Best friends with the "Queen Bee." Yep, that was me in a nutshell. Couldn't describe me in any other way, shape, or form for years to come. I was always second banana to her and for some reason I was okay with that. To this day, I rack my brain for reasons why I was such a senseless idiot. My only answer is that maybe popularity made me that way, but that's a crappy answer. Believe me, I know.

I met "Olivia" on a lonely first day of school. New girl in town, Olivia picked me up and carried me to the top of the food chain. Olivia was the cliche "it" girl, all the guys adored her and every girl wanted to be her. Olivia was beautiful, she carried herself well, and was wealthy. Olivia had everything I wanted in life. I fell for every single glorious thing she did and worshiped the ground she walked on. Olivia was pretty good at putting on a fake face. But, I was stupid. I was hooked on Olivia.

Olivia controlled me. If she wanted me to bark like a dog, I would bark as loud as I could. Everyone addressed us as Olivia and Ashley. I got a high just being next to her, I started to feed off of it. I was an Olivia monster. My attitude changed and I couldn't recognize myself. I ditched my real friends, my family, and my life. I spent my time serving to Olivia and every need she had. I was blind, I was stupid, I was addicted to Olivia.

Although Olivia was "perfect" she had to show her real face sometime. She decided that I wasn't serving to her like I should have been. I just didn't understand, it had been 2 years and all. She kept me around all summer, and I went along with everything believing that we could become best friends again. Then, the first day of school arrived.

As soon as she walked into those shiny front doors, something snapped. She just changed. She dropped me like a penny going down a wishing well. From that day forward she secretly bothered me in every way and any way possible. Needless to say, I wanted to give her a swift kick to the jugular every time I saw her. But, what I did back to her would hurt much worse than any jugular kick.

Olivia kept quiet and dropped our friendship silently, but I was still steaming mad. I had to sting the bee. Not a soul at my school knew I hated her, except for my best friend Adam, and that's exactly how I wanted it. Adam was my partner in crime. He felt the exact same way about her as I did. We could stay up for hours on the phone just talking about how much we wanted to demolish her reputation. We were oblivious to how that big idea was so achievable.

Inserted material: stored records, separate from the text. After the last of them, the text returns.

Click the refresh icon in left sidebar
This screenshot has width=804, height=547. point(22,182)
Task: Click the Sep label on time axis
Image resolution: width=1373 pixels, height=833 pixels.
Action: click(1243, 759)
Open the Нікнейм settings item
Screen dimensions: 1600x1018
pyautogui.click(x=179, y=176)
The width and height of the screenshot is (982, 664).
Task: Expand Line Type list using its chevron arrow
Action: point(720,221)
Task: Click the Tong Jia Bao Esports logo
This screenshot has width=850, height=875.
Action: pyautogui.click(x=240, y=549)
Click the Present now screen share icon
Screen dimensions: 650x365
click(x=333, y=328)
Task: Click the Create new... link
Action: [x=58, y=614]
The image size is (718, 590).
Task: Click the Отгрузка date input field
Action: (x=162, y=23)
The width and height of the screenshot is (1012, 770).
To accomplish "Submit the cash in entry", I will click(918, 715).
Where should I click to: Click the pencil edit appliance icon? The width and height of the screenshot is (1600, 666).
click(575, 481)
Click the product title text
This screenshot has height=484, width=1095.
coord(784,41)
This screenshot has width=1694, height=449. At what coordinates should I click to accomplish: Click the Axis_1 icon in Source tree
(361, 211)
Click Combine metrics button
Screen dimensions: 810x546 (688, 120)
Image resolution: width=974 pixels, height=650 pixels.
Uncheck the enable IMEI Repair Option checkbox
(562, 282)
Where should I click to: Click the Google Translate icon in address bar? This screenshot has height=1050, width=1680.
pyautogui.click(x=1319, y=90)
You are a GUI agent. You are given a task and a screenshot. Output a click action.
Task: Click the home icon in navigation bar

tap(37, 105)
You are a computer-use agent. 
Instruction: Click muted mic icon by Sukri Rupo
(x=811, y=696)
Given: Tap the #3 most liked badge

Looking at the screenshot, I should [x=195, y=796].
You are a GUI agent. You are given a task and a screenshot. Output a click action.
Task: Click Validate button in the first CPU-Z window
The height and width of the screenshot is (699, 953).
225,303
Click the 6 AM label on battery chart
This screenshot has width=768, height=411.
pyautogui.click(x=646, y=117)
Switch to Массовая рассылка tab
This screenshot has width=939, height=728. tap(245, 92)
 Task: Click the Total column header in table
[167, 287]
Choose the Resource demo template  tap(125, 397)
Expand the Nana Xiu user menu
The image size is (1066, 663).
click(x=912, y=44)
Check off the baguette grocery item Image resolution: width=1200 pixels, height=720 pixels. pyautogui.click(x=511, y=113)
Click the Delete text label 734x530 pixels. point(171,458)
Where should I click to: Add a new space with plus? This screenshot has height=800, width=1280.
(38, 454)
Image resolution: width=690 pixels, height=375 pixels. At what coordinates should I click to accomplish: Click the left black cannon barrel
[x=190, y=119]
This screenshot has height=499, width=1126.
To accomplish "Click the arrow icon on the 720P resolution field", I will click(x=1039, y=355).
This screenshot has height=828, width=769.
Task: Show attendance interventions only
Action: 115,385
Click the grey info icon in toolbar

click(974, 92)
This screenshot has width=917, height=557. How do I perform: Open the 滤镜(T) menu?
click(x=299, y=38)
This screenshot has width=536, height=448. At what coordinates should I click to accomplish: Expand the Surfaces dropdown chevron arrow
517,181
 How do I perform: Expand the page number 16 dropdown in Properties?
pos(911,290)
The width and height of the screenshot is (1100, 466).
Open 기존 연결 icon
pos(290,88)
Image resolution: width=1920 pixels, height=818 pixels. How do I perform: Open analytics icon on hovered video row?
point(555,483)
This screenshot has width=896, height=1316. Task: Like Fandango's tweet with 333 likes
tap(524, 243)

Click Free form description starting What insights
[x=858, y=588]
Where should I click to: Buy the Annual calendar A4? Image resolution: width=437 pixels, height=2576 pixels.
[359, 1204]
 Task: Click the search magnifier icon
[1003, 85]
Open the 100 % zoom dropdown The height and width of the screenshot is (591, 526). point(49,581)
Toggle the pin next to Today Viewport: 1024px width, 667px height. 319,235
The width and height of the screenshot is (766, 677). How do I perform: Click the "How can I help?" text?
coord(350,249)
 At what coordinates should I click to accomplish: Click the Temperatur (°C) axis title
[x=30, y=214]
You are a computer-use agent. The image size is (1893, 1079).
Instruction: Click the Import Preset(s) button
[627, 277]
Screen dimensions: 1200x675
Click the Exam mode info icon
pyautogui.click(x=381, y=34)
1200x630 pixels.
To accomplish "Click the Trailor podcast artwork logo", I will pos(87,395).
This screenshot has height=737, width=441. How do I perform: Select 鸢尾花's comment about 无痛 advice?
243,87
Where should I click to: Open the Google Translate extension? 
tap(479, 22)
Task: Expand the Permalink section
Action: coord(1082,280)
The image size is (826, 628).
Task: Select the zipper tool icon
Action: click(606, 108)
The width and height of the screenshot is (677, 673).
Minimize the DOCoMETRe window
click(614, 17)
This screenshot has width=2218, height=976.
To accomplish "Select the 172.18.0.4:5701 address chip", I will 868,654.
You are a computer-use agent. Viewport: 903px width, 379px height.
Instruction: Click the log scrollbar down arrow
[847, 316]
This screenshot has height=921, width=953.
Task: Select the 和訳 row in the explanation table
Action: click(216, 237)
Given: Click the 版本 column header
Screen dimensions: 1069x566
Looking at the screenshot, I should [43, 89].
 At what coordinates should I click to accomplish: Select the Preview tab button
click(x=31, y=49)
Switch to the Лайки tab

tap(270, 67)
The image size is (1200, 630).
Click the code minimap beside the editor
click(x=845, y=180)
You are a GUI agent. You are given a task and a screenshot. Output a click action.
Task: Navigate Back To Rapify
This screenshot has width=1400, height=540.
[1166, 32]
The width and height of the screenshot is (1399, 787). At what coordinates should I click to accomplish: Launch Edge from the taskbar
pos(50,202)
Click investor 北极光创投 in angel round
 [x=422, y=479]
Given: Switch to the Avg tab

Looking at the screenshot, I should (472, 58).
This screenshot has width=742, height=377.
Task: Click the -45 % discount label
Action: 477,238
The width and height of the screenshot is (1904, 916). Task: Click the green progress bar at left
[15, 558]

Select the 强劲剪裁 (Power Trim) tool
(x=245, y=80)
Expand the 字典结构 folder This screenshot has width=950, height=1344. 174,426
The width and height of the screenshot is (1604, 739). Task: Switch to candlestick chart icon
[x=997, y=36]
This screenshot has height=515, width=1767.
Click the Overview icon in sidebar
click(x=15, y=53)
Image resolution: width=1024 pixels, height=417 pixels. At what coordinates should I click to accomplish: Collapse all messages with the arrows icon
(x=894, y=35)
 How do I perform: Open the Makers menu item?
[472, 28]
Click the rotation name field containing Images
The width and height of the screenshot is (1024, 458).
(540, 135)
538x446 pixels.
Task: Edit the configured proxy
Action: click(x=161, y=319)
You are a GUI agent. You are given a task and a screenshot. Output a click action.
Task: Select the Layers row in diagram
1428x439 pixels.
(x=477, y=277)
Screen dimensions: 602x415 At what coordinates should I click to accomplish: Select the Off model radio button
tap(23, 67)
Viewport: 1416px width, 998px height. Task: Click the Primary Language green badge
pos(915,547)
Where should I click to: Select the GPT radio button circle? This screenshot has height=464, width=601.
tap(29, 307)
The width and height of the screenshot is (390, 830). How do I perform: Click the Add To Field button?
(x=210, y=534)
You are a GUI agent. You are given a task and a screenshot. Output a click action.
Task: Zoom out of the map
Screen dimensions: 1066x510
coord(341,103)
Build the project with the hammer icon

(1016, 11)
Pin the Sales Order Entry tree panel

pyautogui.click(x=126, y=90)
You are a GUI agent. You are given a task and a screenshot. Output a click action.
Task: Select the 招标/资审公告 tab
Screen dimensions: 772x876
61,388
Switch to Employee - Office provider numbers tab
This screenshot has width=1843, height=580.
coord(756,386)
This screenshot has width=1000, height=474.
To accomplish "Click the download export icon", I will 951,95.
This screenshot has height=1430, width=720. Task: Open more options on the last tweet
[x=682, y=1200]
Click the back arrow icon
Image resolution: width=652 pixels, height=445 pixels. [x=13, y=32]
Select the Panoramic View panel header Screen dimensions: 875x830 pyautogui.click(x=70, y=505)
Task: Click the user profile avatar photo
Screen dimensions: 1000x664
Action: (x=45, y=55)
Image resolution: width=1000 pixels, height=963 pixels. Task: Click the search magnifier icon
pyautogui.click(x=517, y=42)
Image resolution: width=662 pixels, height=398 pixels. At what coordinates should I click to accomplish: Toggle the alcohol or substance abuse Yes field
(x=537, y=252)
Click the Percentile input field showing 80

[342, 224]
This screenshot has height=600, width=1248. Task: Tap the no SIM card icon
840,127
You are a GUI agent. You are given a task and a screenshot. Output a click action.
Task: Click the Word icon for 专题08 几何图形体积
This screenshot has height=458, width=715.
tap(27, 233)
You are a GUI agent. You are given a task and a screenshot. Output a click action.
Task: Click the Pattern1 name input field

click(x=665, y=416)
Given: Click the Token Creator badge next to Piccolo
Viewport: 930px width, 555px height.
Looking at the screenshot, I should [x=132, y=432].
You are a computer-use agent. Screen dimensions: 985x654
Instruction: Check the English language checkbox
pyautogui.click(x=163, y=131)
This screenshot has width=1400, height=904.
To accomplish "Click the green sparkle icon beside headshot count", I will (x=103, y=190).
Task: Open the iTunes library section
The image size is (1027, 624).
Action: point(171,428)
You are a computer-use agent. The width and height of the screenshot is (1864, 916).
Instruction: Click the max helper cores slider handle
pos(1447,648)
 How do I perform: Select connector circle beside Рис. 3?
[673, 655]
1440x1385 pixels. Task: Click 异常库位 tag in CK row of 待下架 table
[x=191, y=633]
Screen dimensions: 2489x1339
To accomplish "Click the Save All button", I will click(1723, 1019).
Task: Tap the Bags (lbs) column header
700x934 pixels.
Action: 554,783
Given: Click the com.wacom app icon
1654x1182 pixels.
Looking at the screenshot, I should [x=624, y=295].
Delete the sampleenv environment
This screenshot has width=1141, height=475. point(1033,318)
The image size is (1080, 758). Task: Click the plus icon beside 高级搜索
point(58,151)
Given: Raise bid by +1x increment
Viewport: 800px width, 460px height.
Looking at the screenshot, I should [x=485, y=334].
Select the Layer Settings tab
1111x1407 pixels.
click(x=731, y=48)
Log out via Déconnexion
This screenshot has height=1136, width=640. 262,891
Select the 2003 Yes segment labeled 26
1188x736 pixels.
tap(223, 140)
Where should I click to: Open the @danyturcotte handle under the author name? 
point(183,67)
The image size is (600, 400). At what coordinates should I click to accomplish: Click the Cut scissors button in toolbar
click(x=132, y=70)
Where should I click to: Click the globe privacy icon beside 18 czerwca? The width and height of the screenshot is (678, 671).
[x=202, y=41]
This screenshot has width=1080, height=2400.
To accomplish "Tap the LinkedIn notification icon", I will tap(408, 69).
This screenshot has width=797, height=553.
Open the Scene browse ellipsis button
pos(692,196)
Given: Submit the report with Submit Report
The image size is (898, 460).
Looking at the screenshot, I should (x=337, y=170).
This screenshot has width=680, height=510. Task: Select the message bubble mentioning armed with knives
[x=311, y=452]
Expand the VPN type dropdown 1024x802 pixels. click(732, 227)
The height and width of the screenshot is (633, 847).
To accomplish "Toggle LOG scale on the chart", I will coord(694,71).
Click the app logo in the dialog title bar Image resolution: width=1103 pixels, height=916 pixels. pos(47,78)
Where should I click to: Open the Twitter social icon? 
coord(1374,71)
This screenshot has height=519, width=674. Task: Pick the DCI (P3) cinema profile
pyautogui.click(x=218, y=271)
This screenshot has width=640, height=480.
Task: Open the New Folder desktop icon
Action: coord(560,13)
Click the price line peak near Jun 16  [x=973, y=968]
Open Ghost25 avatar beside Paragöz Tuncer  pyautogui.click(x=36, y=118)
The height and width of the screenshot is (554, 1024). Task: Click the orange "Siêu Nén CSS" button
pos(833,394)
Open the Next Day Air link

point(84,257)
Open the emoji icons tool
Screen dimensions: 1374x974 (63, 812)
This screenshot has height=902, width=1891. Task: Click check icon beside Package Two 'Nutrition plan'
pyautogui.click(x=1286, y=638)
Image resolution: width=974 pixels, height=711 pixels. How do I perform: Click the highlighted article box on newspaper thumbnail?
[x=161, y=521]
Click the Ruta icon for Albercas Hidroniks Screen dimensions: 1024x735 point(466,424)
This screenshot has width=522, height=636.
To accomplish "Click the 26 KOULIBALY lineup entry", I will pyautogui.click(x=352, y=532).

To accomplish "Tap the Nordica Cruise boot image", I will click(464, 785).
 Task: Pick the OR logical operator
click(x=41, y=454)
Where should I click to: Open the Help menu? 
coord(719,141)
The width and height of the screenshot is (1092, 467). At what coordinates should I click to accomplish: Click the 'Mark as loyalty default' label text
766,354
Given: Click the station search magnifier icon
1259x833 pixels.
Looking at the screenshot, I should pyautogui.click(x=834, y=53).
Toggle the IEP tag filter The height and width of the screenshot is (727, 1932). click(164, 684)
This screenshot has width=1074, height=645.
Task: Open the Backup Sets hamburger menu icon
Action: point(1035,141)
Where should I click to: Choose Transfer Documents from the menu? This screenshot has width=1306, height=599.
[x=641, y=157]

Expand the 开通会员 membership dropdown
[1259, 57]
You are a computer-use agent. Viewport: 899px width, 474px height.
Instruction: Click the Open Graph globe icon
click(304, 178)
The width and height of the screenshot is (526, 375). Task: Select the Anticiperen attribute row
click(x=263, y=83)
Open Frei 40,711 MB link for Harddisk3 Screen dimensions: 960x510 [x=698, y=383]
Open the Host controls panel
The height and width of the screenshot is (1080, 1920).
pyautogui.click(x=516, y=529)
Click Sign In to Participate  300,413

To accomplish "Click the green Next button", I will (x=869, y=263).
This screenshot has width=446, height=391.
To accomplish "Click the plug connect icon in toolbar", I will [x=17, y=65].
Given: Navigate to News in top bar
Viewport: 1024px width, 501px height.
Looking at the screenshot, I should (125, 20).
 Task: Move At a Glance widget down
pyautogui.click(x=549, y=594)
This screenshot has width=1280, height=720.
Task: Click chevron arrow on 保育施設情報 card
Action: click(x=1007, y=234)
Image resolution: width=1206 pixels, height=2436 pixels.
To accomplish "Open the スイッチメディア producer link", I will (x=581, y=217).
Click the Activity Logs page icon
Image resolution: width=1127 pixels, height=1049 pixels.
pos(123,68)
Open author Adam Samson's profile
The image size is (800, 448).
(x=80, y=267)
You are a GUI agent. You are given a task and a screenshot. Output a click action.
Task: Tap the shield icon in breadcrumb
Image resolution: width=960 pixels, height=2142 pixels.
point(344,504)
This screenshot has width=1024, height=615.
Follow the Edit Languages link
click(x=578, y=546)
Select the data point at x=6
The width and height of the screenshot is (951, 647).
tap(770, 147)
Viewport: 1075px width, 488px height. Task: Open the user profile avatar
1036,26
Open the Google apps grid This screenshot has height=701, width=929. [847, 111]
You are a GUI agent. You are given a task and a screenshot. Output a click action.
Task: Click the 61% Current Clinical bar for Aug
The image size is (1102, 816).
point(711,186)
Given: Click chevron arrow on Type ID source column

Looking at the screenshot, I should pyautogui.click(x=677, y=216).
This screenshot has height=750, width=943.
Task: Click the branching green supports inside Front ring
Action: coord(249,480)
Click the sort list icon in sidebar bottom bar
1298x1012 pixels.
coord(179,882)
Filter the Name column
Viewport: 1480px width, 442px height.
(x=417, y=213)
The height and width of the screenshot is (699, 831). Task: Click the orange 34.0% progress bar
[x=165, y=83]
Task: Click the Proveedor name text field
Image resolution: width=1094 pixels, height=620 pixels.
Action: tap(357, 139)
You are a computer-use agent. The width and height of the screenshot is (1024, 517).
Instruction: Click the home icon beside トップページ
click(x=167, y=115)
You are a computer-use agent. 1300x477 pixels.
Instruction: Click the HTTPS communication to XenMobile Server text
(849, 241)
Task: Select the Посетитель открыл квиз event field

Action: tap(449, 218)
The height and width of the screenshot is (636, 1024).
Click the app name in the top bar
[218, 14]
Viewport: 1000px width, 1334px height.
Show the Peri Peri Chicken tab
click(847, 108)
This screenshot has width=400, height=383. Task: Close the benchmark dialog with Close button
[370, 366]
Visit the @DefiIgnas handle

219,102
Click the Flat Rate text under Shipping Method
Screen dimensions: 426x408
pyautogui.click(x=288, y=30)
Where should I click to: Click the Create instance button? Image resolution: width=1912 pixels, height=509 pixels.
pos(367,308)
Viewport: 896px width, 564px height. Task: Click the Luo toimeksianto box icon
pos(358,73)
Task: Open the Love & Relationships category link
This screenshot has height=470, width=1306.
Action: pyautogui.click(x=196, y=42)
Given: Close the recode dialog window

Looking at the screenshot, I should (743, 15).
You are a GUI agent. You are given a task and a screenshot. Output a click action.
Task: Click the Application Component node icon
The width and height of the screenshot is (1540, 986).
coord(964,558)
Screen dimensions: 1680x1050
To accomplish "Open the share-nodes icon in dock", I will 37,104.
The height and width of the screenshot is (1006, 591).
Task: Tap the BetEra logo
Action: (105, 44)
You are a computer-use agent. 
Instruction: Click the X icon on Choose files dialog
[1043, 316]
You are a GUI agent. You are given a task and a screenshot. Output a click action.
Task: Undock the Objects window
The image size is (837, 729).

Then, Olivia got a boyfriend. Ironically enough, he was a good friend of Adam's. She continued to leave me alone and spent all her energy on swapping spit. I was relieved, but still hated her with everything inside of me. Soon enough, Olivia became rather serious with her boyfriend. Adam would tell me everything they did together. I was an abundance of information. I knew everything about her before she had changed and now I knew about her "experiences." Adam and I were simply ticking time bombs.

As you know, ticking time bombs go off. And, that's exactly what happened. One day I just couldn't handle her anymore. She confronted me at school and embarrassed me in the lunch line. I was ticking. Later that night, Olivia accused me that I was trying to steal her boyfriend through Adam. I blew up. I called Adam and we strategically plotted Olivia's downfall.

I got online and typed up everything I knew about Olivia that would ruin her reputation. Adam and I had an long conversation and I posted it onto another website, along with everything else I had wrote earlier that night. I used curse words that didn't even exist and let the monster in me take over.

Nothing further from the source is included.